P.S. Judge said that about 10.45 p.m. he heard someone shouting and using obscene language in College-street, against the “Rose and Crown.” He found that it was a young gipsy woman named Smith. The previous witness offered to take her home. Witness went to the “Rose and Crown” on Tuesday morning and the potman, in the presence of Mr. Dyke, said that the girl had visited the premises three times. – By Mr. Stops: The woman Smith was very excited and said “It’s that woman’s fault.” Mr. Dyke explained that the woman mentioned had found her in the yard with the man. He new that Mr. Dyke had no charge against him during the eighteen months he had been in Rushden. He had also been a member of the Metropolitan Detective forces, and bore a good character then.

Mr. Stops, for the defence, referred to the excellent character of the defendant, and contended that Knight’s evidence could not be trusted because of his character and the grudge he had against Mr. Dyke.

Defendant was sworn, and said that he was serving in the “stand-up bar,” and Mrs. Clark and frank Coles were in charge of the taproom on Easter Monday. The latter had only been there about three days. Witness saw the woman Smith about 7.30, when she came in the bar where he was. A man gave her a drink, and she went away. She was sober then. He saw nothing more of her. – By Supt. Alexander: He saw nothing of the disturbance in the yard.

Frank Coles, potman, said he had previously been at the “Plough” Inn, Northampton. There would be about twelve people in the taproom when the woman Smith came in. She walked quite straight, and witness served her with one pint, between nine and half-past. It was untrue that she had five pints of beer, and she behaved properly. Witness heard someone call Mr. Dyke, and went into the passage, and then saw the girl Smith and the man under the shed. He asked them to leave the yard, and they did so. The girl was then very excited. – By Supt. Alexander:- P. S. Judge did not speak to witness next day, and he did not tell him that the woman was drunk in the yard. He could not say what was served by Mrs. Clark. The woman was quite sober when in the street.

P.S. Judge was recalled by the chairman, and said that the potman was called into the kitchen by Mr. Dyke.

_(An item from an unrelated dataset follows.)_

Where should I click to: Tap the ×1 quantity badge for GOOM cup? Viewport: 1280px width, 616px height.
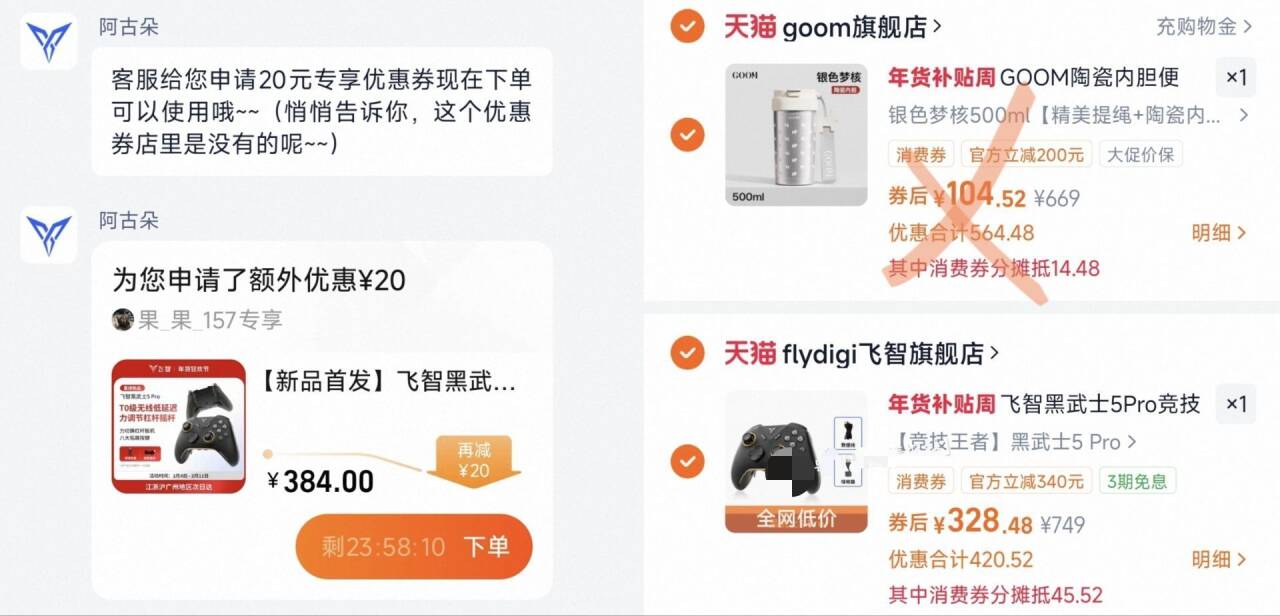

Mrs. Clark said she saw the woman in the house, but did not see her come in. She did not seem the worse for drink, but witness did not serve her with anything, and did not notice her leave.

Elizabeth Ann Timon said she was waiting in the saloon bar. Late in the evening she went into the yard, and saw Smith and Knight there. When she spoke to them Knight swore at her, and she called for Mr. Dyke. – By Supt. Alexander: She had seen the woman in the house between seven and eight. The woman used beastly language in the yard, but was not drunk.

Henry Brice said he went to the house to see a man named Cook but had never been there before. He saw the woman, but took no notice of her, as there was nothing to attract attention. He saw her going out with Knight about twenty minutes to eleven, and saw her again in the yard. She was then sober, as was also Knight.

Edward Wilby and Chas. Bryant corroborated.

The Bench came to the conclusion that there was not sufficient evidence to warrant a conviction, and dismissed the case.

A sensation was caused while the witness Brice was speaking, the witness Coles falling forward in a fit and having to be carried out of the court.